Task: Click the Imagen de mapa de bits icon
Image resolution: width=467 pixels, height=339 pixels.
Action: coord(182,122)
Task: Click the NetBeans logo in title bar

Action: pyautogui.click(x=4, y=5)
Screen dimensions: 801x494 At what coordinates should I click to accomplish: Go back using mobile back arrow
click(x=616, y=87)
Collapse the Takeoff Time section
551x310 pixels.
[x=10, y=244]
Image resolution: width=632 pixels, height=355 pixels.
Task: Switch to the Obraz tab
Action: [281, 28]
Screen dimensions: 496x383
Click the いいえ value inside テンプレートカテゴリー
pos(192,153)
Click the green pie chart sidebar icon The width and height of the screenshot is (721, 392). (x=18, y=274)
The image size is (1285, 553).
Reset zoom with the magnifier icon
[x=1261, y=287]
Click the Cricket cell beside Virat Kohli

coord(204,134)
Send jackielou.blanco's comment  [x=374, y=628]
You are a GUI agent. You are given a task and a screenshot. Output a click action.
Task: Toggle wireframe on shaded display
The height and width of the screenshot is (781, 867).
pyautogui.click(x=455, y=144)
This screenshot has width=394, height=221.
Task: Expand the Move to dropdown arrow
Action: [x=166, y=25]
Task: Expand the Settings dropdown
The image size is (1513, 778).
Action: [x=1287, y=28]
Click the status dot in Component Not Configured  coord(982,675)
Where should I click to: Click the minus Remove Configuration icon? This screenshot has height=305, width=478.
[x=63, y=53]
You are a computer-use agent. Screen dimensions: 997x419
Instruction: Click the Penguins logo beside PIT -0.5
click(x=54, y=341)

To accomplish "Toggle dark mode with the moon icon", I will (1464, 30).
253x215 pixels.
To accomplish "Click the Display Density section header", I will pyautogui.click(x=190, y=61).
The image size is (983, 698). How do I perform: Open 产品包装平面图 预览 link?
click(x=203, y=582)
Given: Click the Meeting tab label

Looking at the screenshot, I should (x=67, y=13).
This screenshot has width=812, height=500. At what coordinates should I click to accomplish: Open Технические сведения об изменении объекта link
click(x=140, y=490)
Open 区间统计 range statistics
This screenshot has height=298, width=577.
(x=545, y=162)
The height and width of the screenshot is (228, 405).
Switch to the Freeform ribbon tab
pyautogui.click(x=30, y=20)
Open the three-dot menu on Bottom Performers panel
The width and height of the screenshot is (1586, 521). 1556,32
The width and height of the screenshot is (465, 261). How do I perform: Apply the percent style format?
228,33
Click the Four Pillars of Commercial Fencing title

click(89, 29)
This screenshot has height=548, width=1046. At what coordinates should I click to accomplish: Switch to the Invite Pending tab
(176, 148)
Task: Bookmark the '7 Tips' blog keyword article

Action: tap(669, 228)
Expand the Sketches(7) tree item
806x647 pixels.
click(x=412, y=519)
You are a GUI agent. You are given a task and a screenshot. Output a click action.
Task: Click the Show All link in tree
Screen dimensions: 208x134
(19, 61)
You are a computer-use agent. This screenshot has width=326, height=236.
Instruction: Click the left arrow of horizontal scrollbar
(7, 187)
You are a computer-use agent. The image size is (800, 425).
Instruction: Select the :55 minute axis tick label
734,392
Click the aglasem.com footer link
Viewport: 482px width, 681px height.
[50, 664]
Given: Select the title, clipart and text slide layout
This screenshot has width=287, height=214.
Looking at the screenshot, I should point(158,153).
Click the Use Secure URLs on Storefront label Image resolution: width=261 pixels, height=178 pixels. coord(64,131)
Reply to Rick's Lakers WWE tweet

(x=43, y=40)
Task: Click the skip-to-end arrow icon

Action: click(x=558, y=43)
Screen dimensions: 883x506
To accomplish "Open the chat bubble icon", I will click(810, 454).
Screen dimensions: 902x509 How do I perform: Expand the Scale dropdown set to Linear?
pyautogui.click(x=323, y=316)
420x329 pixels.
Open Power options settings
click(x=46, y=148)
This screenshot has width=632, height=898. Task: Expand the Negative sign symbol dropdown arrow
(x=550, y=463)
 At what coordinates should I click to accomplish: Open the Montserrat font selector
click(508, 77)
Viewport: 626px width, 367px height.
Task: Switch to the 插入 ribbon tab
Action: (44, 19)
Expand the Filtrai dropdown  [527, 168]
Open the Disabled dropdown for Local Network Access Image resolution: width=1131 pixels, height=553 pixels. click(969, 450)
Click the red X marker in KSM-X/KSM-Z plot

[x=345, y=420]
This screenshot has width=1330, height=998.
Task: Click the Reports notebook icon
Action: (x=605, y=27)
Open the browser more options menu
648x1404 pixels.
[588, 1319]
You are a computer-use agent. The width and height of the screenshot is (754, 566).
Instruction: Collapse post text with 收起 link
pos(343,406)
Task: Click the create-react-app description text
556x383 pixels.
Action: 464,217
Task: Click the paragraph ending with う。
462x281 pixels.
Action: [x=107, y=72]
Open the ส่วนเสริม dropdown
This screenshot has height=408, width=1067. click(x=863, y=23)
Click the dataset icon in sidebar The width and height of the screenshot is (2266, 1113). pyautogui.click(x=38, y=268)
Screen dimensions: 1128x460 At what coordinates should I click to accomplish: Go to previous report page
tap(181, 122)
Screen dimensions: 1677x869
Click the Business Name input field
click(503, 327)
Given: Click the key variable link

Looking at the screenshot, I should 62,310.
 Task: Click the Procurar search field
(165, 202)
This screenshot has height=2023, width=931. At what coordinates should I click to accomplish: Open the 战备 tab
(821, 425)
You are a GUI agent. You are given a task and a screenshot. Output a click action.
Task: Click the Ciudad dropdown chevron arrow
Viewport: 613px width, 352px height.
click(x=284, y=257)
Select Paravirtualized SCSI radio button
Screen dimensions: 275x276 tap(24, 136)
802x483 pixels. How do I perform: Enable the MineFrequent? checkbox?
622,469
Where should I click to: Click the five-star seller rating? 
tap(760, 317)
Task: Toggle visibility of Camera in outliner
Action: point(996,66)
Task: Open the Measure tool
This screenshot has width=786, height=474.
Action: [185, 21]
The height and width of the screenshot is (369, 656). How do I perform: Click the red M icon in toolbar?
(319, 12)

# Challenge
Collect every line in the rows above that contains the word "Collapse". Case counts.

# Right answer
Collapse the Takeoff Time section
Instruction: Collapse post text with 收起 link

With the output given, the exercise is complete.